It was the lead Junia needed.
"He's perfect, Jennie, in his way; and, oh, how I wish you were as free as forty-eight hours ago! You could be, of course, if—But I mustn't advise you, must I? I don't know how to. I'm just as lost as you are. Only, if you could find a way to cast the burden of the whole thing on Bob—"
"Do you mean to make him get the divorce?"
"In that case, we should want to feel that you had something to fall back upon. And so my husband thought that perhaps twenty-five thousand dollars—"

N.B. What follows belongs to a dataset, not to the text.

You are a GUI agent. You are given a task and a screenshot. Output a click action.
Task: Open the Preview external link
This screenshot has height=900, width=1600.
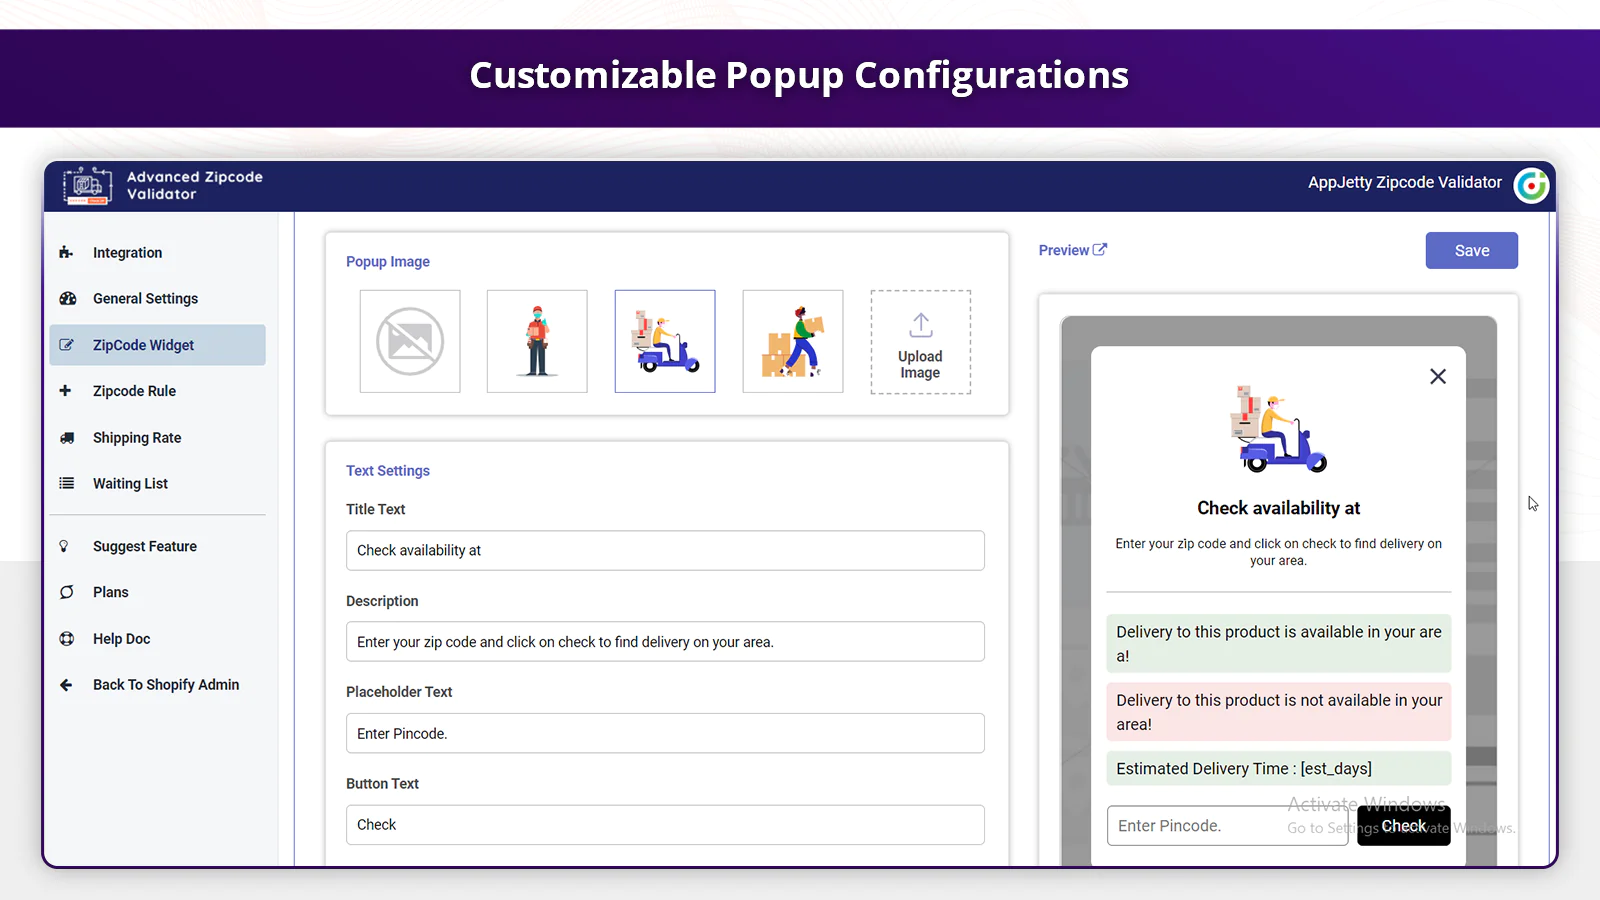pos(1073,250)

Jennie gave a great gasp. Her head began to swim. Not villas and limousines rose before her, but cloud-capped towers and gorgeous palaces.
"Poor daddy," she thought, "wouldn't have to hunt for a job any more, and momma'd have nothing to do for the rest of her life but sit in a chair and rock."
Yet that was only part of the vision. The rest did not go so easily into words. She had only to hurry to the studio, fling herself into the arms she was longing to feel clasped round her—and become fabulously rich.
That would be if Bob took the opening she offered him. If he didn't—
"But suppose Bob won't?" she asked, in terror lest he should not.
"I've thought of that, too," came the prompt answer. "He will, of course. But suppose he didn't. Well, we're not hagglers, my dear. We're only simple people trying to do right, just as you're trying to do right yourself. If Bob is only in a position in which he can undo his wrong, whether he undoes it or not, you shall have your twenty-five thousand just the same."